Task directions:
When a line below contains the string "computer", show that line.

====

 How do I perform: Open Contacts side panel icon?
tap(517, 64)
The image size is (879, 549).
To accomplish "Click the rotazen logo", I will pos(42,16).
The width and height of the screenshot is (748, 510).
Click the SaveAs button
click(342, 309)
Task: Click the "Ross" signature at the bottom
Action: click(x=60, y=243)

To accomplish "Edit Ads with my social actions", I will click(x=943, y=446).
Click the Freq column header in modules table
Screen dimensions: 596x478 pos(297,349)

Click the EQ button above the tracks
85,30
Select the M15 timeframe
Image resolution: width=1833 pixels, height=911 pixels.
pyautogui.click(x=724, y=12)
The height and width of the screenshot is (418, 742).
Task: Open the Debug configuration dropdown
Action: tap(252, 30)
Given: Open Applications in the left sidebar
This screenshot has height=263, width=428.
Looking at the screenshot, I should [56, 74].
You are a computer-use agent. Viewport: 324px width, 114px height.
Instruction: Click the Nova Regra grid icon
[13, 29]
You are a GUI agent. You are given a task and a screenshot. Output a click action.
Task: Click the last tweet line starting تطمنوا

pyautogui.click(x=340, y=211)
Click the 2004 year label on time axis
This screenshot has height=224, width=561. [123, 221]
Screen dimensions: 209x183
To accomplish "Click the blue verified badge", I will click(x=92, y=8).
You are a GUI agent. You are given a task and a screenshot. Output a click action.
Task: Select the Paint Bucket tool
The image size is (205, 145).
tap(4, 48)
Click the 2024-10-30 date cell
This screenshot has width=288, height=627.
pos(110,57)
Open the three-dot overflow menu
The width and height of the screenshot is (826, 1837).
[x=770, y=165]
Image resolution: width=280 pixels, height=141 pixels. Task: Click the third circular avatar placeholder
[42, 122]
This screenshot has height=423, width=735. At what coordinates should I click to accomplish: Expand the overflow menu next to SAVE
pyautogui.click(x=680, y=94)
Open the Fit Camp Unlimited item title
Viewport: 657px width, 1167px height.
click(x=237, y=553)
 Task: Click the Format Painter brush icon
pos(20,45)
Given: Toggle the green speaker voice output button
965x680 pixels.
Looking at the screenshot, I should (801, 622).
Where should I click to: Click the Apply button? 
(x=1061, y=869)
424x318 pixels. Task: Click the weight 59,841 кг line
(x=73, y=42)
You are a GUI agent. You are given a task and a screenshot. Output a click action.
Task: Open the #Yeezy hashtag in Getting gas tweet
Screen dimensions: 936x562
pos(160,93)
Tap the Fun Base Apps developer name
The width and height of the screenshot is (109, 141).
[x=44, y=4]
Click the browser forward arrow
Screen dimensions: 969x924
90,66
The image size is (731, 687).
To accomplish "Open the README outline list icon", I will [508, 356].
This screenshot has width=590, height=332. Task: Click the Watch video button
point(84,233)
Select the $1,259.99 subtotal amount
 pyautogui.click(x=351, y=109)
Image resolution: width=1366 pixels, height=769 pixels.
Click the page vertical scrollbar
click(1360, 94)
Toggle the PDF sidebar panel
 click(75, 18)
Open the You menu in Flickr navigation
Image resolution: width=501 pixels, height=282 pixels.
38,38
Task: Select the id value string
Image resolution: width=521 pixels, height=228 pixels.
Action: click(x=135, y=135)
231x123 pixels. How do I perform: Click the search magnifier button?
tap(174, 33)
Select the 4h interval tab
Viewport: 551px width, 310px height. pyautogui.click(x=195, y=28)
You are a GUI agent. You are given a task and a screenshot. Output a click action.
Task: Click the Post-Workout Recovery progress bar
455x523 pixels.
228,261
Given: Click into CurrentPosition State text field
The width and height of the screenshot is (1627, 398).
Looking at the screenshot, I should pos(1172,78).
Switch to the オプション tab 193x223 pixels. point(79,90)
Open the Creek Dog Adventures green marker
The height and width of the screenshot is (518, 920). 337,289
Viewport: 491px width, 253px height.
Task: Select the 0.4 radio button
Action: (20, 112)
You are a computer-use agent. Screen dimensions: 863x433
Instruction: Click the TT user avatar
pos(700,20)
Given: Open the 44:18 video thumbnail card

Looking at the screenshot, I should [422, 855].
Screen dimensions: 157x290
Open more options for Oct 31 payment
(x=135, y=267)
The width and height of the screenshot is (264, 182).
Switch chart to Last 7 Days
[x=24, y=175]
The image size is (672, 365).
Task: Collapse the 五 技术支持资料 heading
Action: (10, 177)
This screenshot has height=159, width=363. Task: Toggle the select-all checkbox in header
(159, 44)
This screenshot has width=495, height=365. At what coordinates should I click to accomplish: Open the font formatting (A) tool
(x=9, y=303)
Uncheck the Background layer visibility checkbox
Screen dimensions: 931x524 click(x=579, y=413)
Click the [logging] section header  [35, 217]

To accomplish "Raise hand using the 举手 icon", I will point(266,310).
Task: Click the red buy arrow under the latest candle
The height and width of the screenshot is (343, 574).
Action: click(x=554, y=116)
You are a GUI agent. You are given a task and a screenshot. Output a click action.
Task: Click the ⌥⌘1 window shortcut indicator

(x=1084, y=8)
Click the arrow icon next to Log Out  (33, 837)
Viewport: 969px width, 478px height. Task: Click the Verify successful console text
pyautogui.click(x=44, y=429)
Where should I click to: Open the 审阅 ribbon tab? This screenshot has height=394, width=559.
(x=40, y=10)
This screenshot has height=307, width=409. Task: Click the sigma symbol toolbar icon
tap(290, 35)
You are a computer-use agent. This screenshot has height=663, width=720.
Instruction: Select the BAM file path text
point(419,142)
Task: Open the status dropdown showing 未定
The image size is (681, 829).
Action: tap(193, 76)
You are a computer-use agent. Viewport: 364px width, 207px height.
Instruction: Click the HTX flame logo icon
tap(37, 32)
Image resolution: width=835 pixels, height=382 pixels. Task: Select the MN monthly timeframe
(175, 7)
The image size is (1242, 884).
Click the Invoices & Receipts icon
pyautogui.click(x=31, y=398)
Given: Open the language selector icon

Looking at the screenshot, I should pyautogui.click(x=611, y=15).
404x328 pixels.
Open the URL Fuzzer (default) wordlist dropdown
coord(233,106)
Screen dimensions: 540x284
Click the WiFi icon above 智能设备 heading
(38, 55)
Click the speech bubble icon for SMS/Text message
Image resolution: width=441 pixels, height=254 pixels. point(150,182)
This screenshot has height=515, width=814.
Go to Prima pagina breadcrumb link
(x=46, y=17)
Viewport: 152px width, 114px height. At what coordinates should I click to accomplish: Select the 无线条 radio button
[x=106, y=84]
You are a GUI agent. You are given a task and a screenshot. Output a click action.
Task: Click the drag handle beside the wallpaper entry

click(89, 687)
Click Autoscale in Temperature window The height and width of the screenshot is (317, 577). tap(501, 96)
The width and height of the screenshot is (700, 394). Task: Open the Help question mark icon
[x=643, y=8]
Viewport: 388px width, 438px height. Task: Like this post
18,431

====

Your response:
You are a computer-use agent. Viewport: 324px width, 114px height.
You are a computer-use agent. Screen dimensions: 863x433
You are a computer-use agent. This screenshot has height=663, width=720.
You are a computer-use agent. Viewport: 364px width, 207px height.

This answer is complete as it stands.